2.4. Global Secretome Analysis

Cultivation of P. lecomtei BRM044603 on CWCS and CWCT was conducted as described above, with cultures incubated in a controlled temperature incubator at 28 °C. In order to obtain the proteomic profile of the fungal secretome, samples were collected 6 and 12 days after inoculation (DAI). Differentially abundant proteins were identified through comparison of data derived from cultivation on CWCS and CWCT.

2.5. Sample Preparation and Processing

Crude protein extract preparation was conducted following diluting CWCS and CWCT in chilled distilled water. For this, 15 g of substrate was diluted in 30 mL of distilled water in a 150 mL Erlenmeyer flask and the mixture homogenized on an orbital shaker at 5 °C for 40 min. Crude secreted enzyme extracts were filtered using a Buchner funnel with a 50% viscose and 50% polyester fabric. Extract samples were then desalted through tangential filtration using 5 Kda filters, assayed for crude protein concentration via the BCA method, and concentrations standardized to a final concentration of 100 µg/mL. All experiments were performed in triplicate. Samples were subsequently submitted to reduction with DTT, alkylation with iodoacetamide, and trypsin digestion. Tryptic peptides were desalted using C-18 microcolumns and quantified on a Qubit system [40,41]. Secretome aliquots (BRM044603-CWCS and BRM044603-CWCT), each containing 20 µg of total protein, were precipitated [41], dried under vacuum, and reconstituted in 150 µL of a solution containing 8 M urea, 7.5 M NaCl, 50 mM triethylammonium bicarbonate (TEAB), and 5 mM dithiothreitol (DTT), at pH 8.2, and incubated at 55 °C for 25 min. Iodoacetamide was added to a final concentration of 14 mM, followed by a 40 min incubation at 25 °C in darkness. DTT was then added to a final concentration of 10 mM, and the reaction mixture diluted five times in 25 mM TEAB at pH 7.9, with the addition of CaCl2 to a final concentration of 1 mM. Samples were digested with modified porcine trypsin (1 µg per 50 µg of total protein) at 37 °C, followed by the addition of trifluoroacetic acid (TFA) to a final concentration of 0.5% (v/v). Samples were then dried under vacuum, reconstituted in 0.1% (v/v) TFA, and desalted using StageTips filled with Empore C18 membranes [40]. Trypsic peptides were finally quantified via fluorometry (Qubit, Thermo Fisher Scientific, Waltham, MA, USA).

> **Questions on the material**:
- A) Echo the secretome methods text between "2.4. Global Secretome" and "CWCS and CWCT.", inclusive.
- B) In one to three sentences, explain why samples were collected 6 and 12 days after inoculation, as the secretome methods text states it.
- C) Please pick up the secretome methods text after its last sentence and continue it.
The material that follows has no connection to the secretome methods text.

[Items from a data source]
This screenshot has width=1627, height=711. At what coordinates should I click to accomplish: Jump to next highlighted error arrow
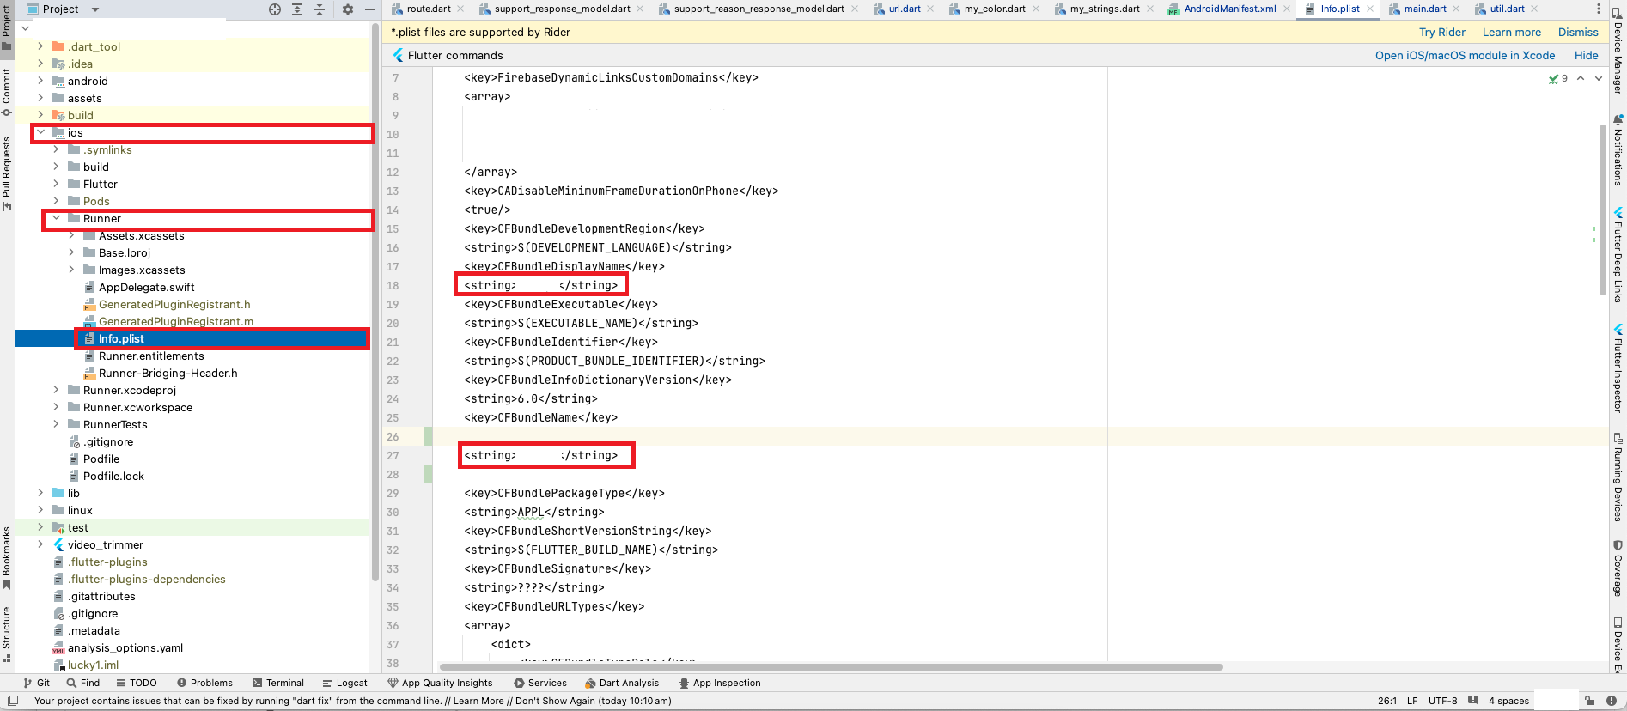(x=1598, y=78)
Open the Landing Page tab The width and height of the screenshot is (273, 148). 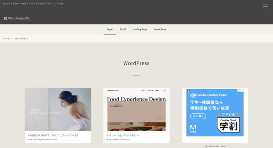pyautogui.click(x=139, y=29)
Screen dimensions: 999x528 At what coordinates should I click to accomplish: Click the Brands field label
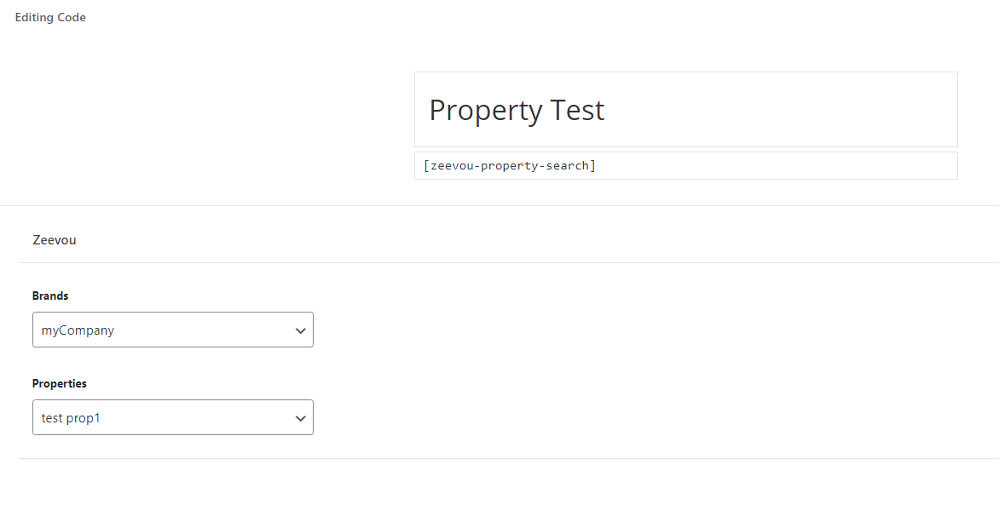pyautogui.click(x=50, y=296)

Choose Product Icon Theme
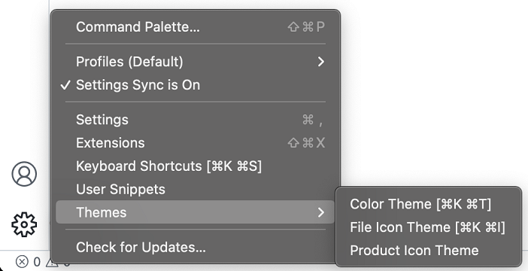(428, 251)
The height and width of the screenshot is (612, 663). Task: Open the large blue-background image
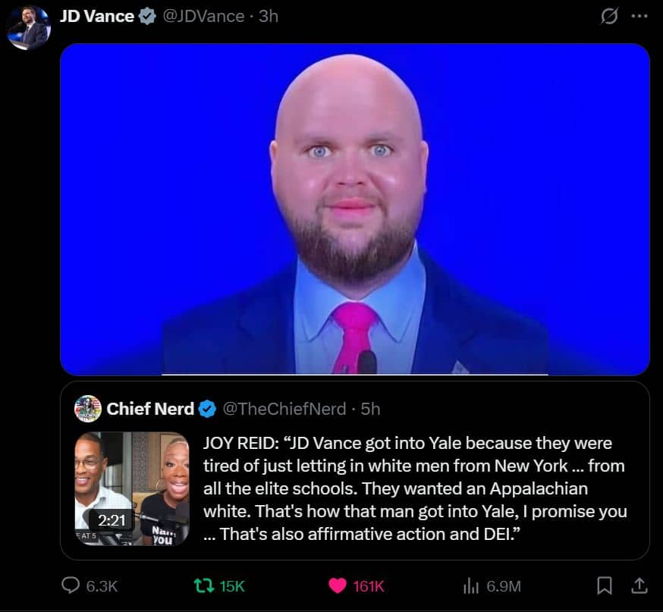click(x=355, y=209)
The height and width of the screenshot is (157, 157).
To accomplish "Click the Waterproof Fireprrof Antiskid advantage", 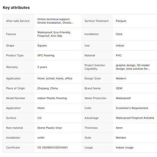I will (135, 118).
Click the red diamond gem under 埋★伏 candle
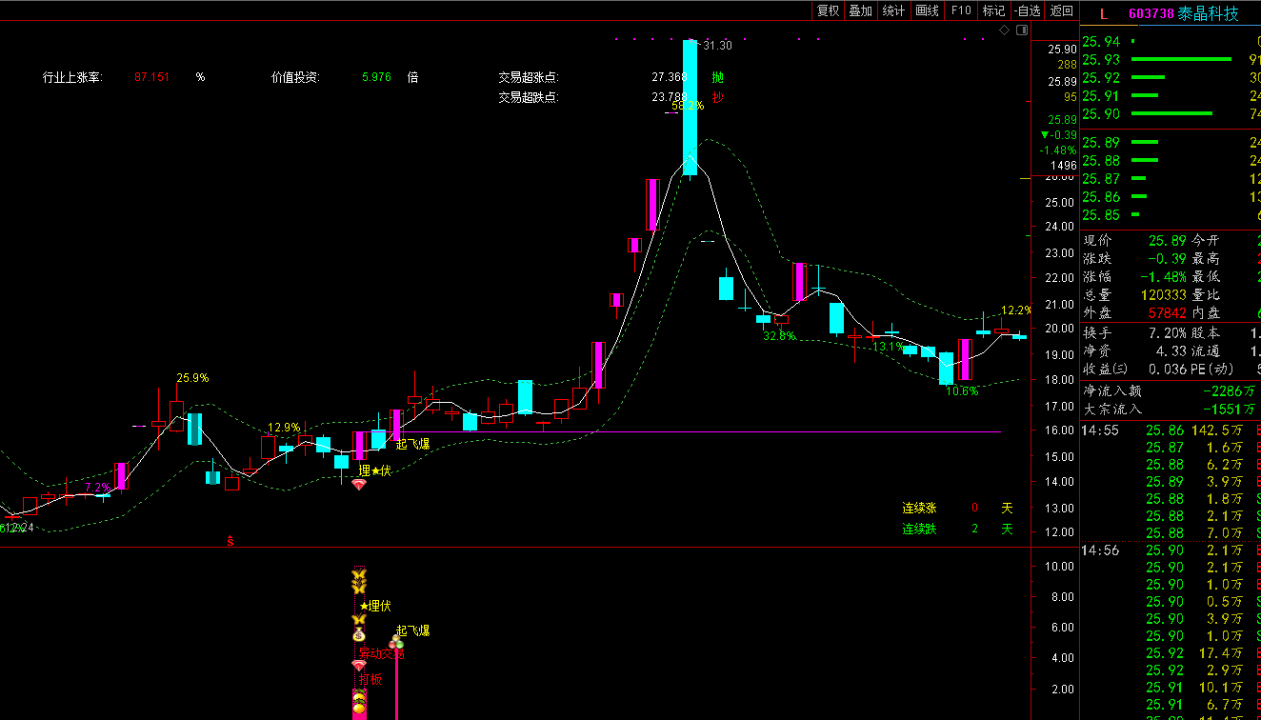 359,485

> **Expected outputs**:
- A)
2.4. Global Secretome Analysis

Cultivation of P. lecomtei BRM044603 on CWCS and CWCT was conducted as described above, with cultures incubated in a controlled temperature incubator at 28 °C. In order to obtain the proteomic profile of the fungal secretome, samples were collected 6 and 12 days after inoculation (DAI). Differentially abundant proteins were identified through comparison of data derived from cultivation on CWCS and CWCT.

- B) Samples were collected at 6 and 12 days after inoculation to obtain the proteomic profile of the fungal secretome.

- C)
2.6. LC-MS/MS Analysis

Chromatographic and mass spectrometry analyses were performed as described by [42] and [43], with the following adaptations.

2.7. Chromatography

Peptides were injected into a Dionex chromatographic system (Dionex Ultimate 3000 RSLCnano UPLC, Thermo, Waltham, MA, USA), configured using a 3 cm × 100 µm trapping column with C18 particles (5 µm, 120 Å), connected in series with a 24 cm × 75 µm analytical column containing C18 particles (3 µm, 120 Å) (ReprosilPur, Dr. Maich GmbH, Ammerbuch, Germany). From a total of 1 µg injected into the column, samples were then subjected to a linear elution gradient using two solvents, namely solvent A (0.1% formic acid in water) and solvent B (0.1% formic acid in acetonitrile), starting from 2% B and reaching 35% B over a 155 min period.

2.8. Mass Spectrometry

The separated fractions via chromatography were directly eluted into the ionization source of an Orbitrap Elite mass spectrometer (Thermo, Waltham, MA, USA), which was configured for operation using a data-dependent acquisition (DDA) mode, where the MS1 spectra were acquired with a resolution of 120,000 and a m/z range of 300 to 1650. The 20 most intense ions above an intensity threshold of 3000 were subjected to fragmentation, generating MS2 spectra in the ion trap analyser through CID [44,45]. In order to favour the identification of less abundant peptides, reanalysis of previously fragmented ions was inhibited via dynamic exclusion [42].

2.9. Data Analysis

Obtained spectra were qualitatively and quantitatively analysed to identify both the total set of detectable proteins in the samples and to quantitatively evaluate proteins with significantly different relative abundance between conditions. Proteins originating from the different conditions were grouped according to pathways, GO terms, and interactions. The methods employed generally followed the strategy described in [42], with adaptations described below.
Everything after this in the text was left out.